Note: Today's mem could apply to bikes as well. The bikers are very strong people and their bikes puff clouds of smoke out the back - but they move you around. How about that, then eh?

Sith Lord Soup

Why do I keep going to dodgy restaurants again and again?
I went to a restaurant today called 'Soup King', I figured its basically Burger King but with soup. I ordered a spicy soup, but instead of saying 'la jiao' (meaning 'spicy'), I accidentally said 'la ji' (meaning 'rubbish'). I think maybe thats where I went wrong, as a few hours later I had bad 'la duzi' (meaning 'dire horror'). It looked like the dish from the alien restaurant in MIB3. Maybe the most wholesome item in the soup was the stomach lining of random animal, that was ok, the rest made me nervous (even the noodles).

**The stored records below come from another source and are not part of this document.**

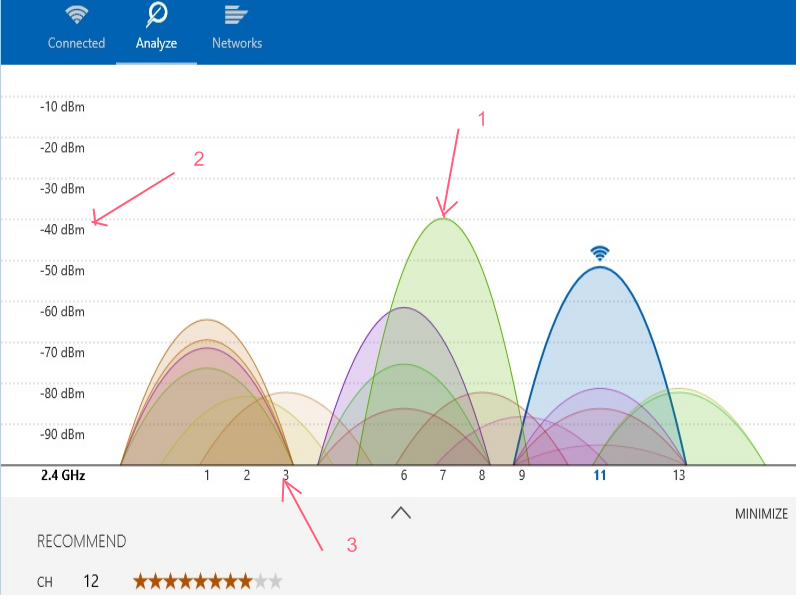Click the Wi-Fi signal icon above channel 11
This screenshot has width=800, height=600.
pos(600,253)
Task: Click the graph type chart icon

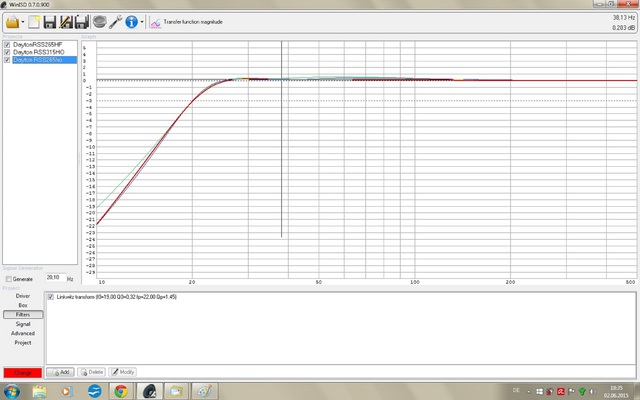Action: point(155,21)
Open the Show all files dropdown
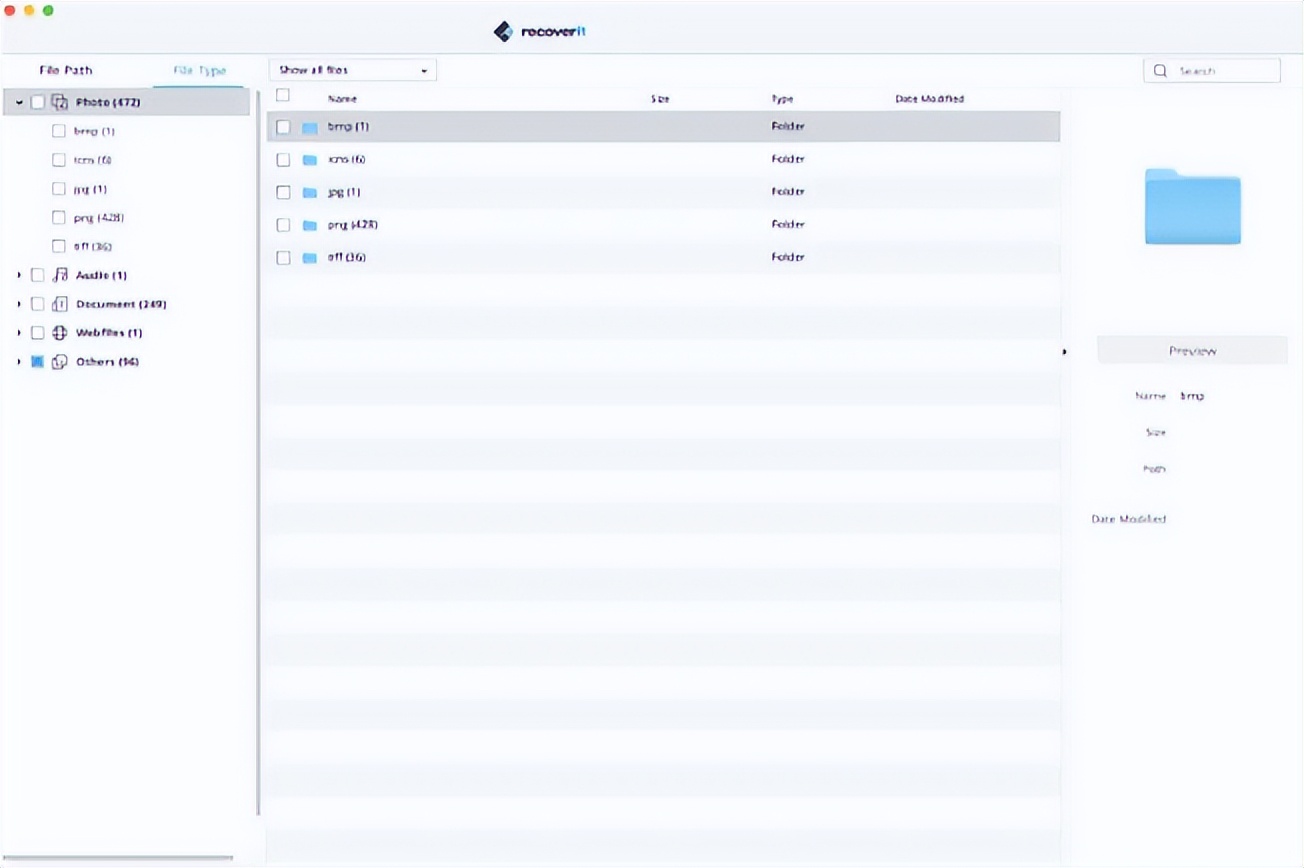Image resolution: width=1304 pixels, height=868 pixels. pyautogui.click(x=351, y=70)
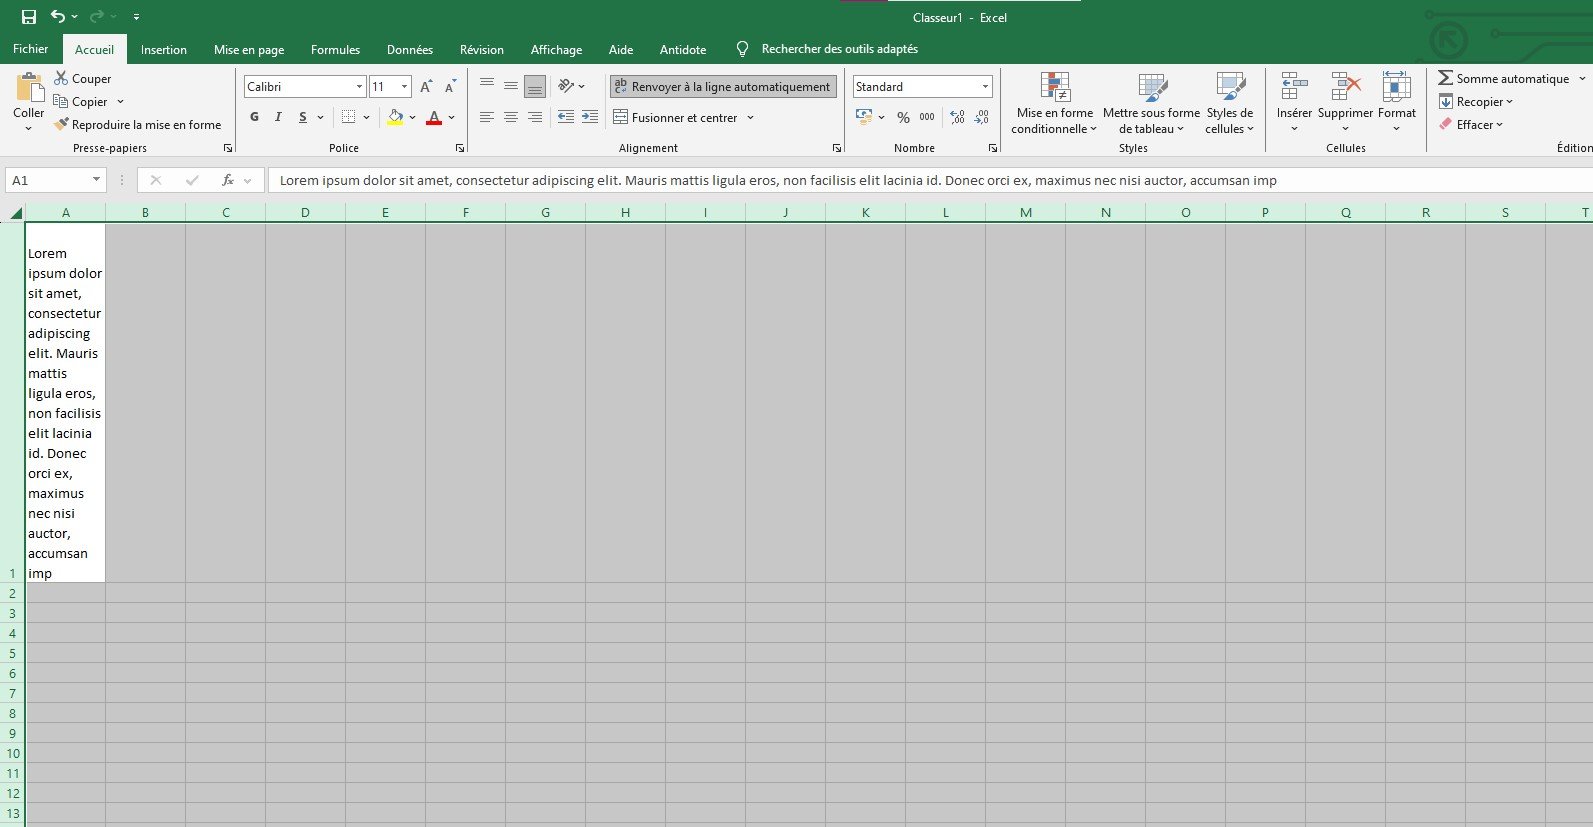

It tasted much like darkness, death, and impending doom. You scoff, but if you were to sip some of it, you'd have to agree. It wasn't bad, it just tasted 'dark', like a fine delicacy of sith lords and other evil hooded figures. At any rate, I like to avoid the 'Soup King', but I always make the same mistake of venturing new and interesting looking restaurants in China (see today's Mem: 复). How many times have I done this and regretted it? When will I ever learn?



My soup looking back at me (Men In Black 3)

Aug 23, 2013

Xiao Xin - Don't Break My Daughter's Heart (Or You Won't Live To Regret It)

A 'Mem' from Memrise.com, first of many
Gudday guys - my name is Brad Mason. Three years ago I migrated to China to marry my

A) Hunny
B) Sweetie
C) Darling

or in Chinese, they say D) QingAiDe, but I don't call her that very often. These four titles all refer to the same person, just for the record.

Her mum imagined, when her daughter had told her she found a cute guy in New Zealand, that she had found a Chinese Kiwi. She found out on our wedding day however that her new son-in-law not only has white skin (my ancestors go right back to early NZ settlers) but also I can't speak any Chinese. So, rolling with the punch, she decided to just run with it and has spoiled me rotten ever since.

But this is not a blog about my marriage! Rather, it is a blog about my life in China as an expat and what life is like on the other side of the world.

Every post will include something called a 'mem', a helpful little picture teaching us a Chinese character. You can find such mems on www.memrise.com and can study Chinese (or any other language to that matter) for free. This particular mem, 小心 (xiaoxin) is apt for today's post, because on my wedding day my mother-in-law warned me to be careful with her daughter's heart (or she would put a bounty on my head). No, she didn't say that last part, but it was in her eyes.

Anyway enjoy my blog. I hope it'll be useful for anyone thinking about going to China in the future.